___ Supplied records ___

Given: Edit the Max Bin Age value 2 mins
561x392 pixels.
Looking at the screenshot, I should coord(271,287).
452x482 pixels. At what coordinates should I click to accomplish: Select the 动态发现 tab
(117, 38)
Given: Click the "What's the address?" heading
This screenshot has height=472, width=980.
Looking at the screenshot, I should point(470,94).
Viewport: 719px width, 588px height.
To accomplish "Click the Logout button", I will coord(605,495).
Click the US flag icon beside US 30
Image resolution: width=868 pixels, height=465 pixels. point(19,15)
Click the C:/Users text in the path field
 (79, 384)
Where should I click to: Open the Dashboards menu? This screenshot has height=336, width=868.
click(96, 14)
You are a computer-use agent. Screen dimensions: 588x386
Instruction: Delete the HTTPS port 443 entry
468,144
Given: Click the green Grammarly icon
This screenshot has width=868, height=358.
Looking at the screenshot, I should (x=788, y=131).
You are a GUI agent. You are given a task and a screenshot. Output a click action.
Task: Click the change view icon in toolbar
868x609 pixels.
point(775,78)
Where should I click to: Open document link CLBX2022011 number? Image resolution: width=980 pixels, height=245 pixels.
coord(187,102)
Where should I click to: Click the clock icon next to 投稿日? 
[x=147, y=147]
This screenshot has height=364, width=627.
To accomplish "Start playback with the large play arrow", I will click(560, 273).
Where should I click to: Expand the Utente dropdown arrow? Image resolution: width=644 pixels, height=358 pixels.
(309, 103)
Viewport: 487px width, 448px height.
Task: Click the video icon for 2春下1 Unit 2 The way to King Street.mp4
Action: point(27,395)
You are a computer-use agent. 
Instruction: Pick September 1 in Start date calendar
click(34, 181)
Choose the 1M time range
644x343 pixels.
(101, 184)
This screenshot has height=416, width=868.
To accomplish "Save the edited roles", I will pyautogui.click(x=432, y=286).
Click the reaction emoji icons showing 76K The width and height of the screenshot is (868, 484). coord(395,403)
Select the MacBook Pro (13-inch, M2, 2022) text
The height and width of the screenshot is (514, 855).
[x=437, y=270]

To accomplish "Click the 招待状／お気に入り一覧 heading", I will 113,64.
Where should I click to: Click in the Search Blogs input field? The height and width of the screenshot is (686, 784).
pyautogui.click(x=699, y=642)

___

== Problem ==
Set down every entry again, word for word.

== Written response ==
Given: Edit the Max Bin Age value 2 mins
561x392 pixels.
Looking at the screenshot, I should coord(271,287).
452x482 pixels. At what coordinates should I click to accomplish: Select the 动态发现 tab
(117, 38)
Given: Click the "What's the address?" heading
This screenshot has height=472, width=980.
Looking at the screenshot, I should point(470,94).
Viewport: 719px width, 588px height.
To accomplish "Click the Logout button", I will coord(605,495).
Click the US flag icon beside US 30
Image resolution: width=868 pixels, height=465 pixels. point(19,15)
Click the C:/Users text in the path field
 (79, 384)
Where should I click to: Open the Dashboards menu? This screenshot has height=336, width=868.
click(96, 14)
You are a computer-use agent. Screen dimensions: 588x386
Instruction: Delete the HTTPS port 443 entry
468,144
Given: Click the green Grammarly icon
This screenshot has width=868, height=358.
Looking at the screenshot, I should (x=788, y=131).
You are a GUI agent. You are given a task and a screenshot. Output a click action.
Task: Click the change view icon in toolbar
868x609 pixels.
point(775,78)
Where should I click to: Open document link CLBX2022011 number? Image resolution: width=980 pixels, height=245 pixels.
coord(187,102)
Where should I click to: Click the clock icon next to 投稿日? 
[x=147, y=147]
This screenshot has height=364, width=627.
To accomplish "Start playback with the large play arrow", I will click(560, 273).
Where should I click to: Expand the Utente dropdown arrow? Image resolution: width=644 pixels, height=358 pixels.
(309, 103)
Viewport: 487px width, 448px height.
Task: Click the video icon for 2春下1 Unit 2 The way to King Street.mp4
Action: point(27,395)
You are a computer-use agent. 
Instruction: Pick September 1 in Start date calendar
click(34, 181)
Choose the 1M time range
644x343 pixels.
(101, 184)
This screenshot has height=416, width=868.
To accomplish "Save the edited roles", I will pyautogui.click(x=432, y=286).
Click the reaction emoji icons showing 76K The width and height of the screenshot is (868, 484). coord(395,403)
Select the MacBook Pro (13-inch, M2, 2022) text
The height and width of the screenshot is (514, 855).
[x=437, y=270]

To accomplish "Click the 招待状／お気に入り一覧 heading", I will 113,64.
Where should I click to: Click in the Search Blogs input field? The height and width of the screenshot is (686, 784).
pyautogui.click(x=699, y=642)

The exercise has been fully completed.